ASIC issues Regulatory Guides, Consultation Papers and Information Sheets that interpret legislative obligations and set compliance expectations. Key documents include RG 146 on financial advice training, RG 78 on breach reporting, RG 166 on financial requirements, RG 271 on internal dispute resolution, RG 274 on product design and distribution, and INFO 225 on crypto-asset regulation. Financial services regulatory advisers are expected to know them verbatim in Australia.

ASIC also publishes reports following thematic reviews, such as REP 814 on investment fund disclosure and REP 770 on how issuers of retail OTC derivatives are meeting their obligations. Consultation Paper CP 381 addresses proposed clarifications to guidance on crypto-assets.

APRA’s prudential standards (APS, CPS, SPS) and practice guides (CPG) are the core soft-law instruments governing capital, governance, outsourcing and risk management. CPS 230 on operational risk management, which took effect in July 2025, will materially increase expectations for service continuity and board accountability.

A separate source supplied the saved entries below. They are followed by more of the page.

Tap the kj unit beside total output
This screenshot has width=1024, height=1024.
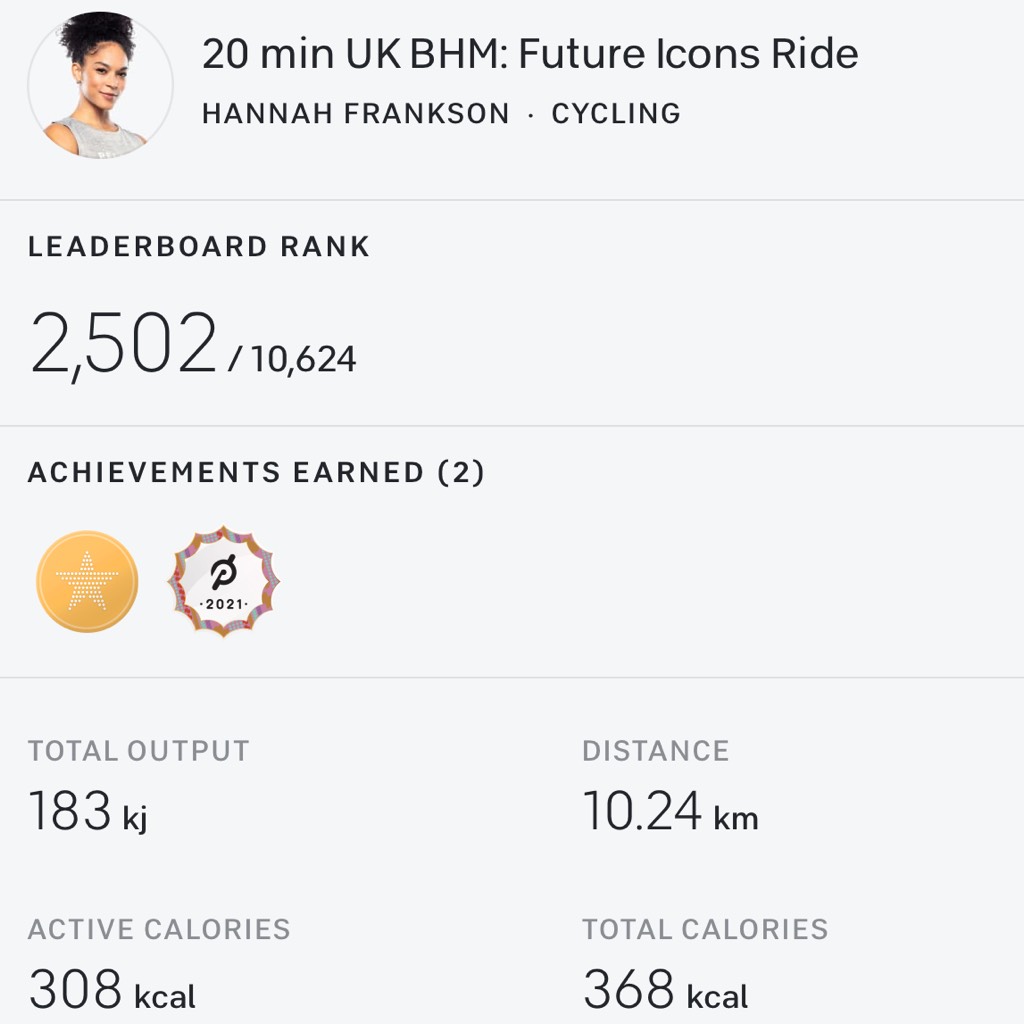135,818
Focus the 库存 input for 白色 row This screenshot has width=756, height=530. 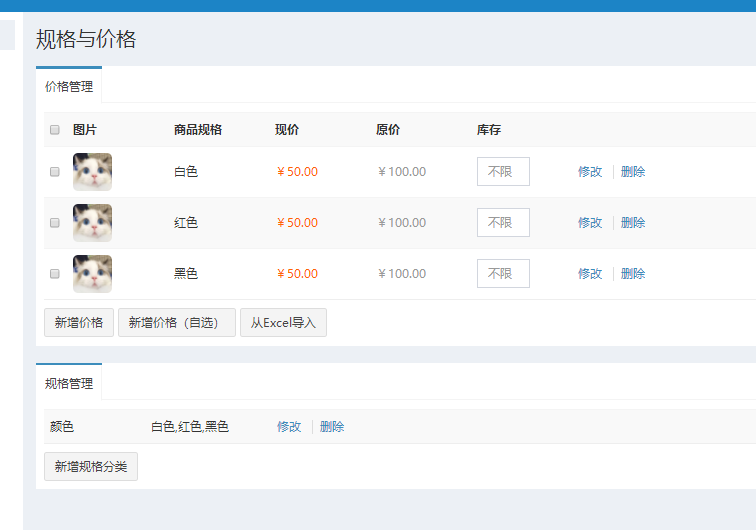coord(503,172)
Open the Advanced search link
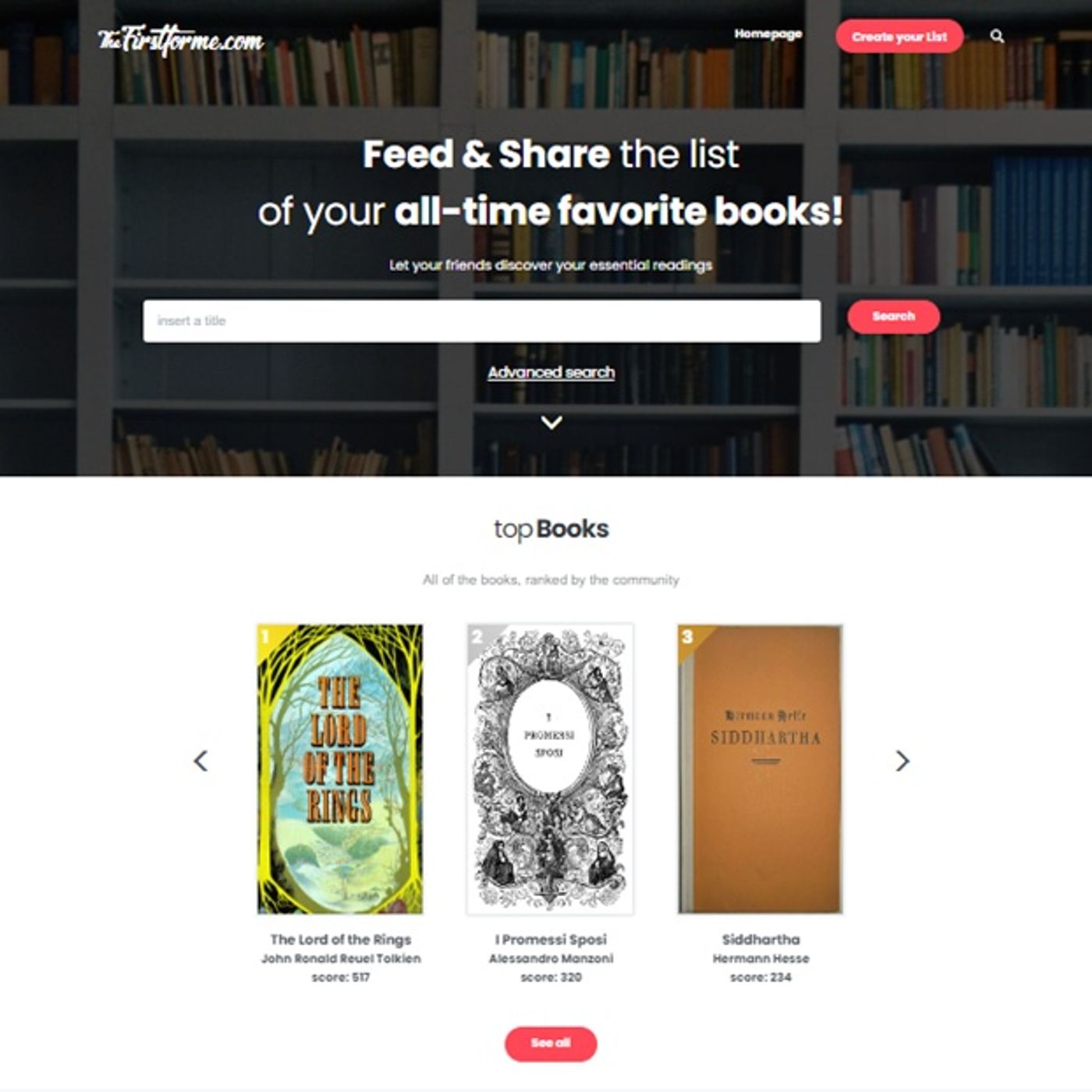The image size is (1092, 1092). pyautogui.click(x=551, y=373)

AUSTRAC provides AML/CTF Rules, typologies and guidance notes. The Treasury publishes exposure drafts and explanatory memoranda for proposed reforms, such as the Payments System Modernisation and Digital Assets Bills. In practice, firms are expected to cross-reference all relevant soft-law materials when designing compliance frameworks.

Australia has already implemented most elements of the Basel III framework through APRA’s capital adequacy standards. In this regard, APRA has conducted several consultations on proportionality, particularly for smaller authorised deposit-taking institutions. Implementation involves recalibrating risk weights, introducing output floors to limit variability in model-based capital outcomes, and enhancing disclosures.

APRA has also consulted on the prudential treatment of tokenised assets and digital exposures, aligning with Basel Committee guidance on crypto-asset risk weightings. Practical challenges include ensuring data quality, integrating stress testing across digital and traditional assets, and aligning accounting and prudential definitions of capital.

Australia has not yet transitioned to a T+1 settlement cycle. Both the ASX and Cboe Australia exchanges have announced their intention to move to T+1 settlement, aligning with global practice following the US adoption of T+1 in 2024.

The Council of Financial Regulators is coordinating readiness among clearing houses, custodians, and intermediaries. ASIC has advised that market participants should begin operational reviews now, particularly in relation to pre-settlement funding, reconciliation processes and cross-border trade coordination.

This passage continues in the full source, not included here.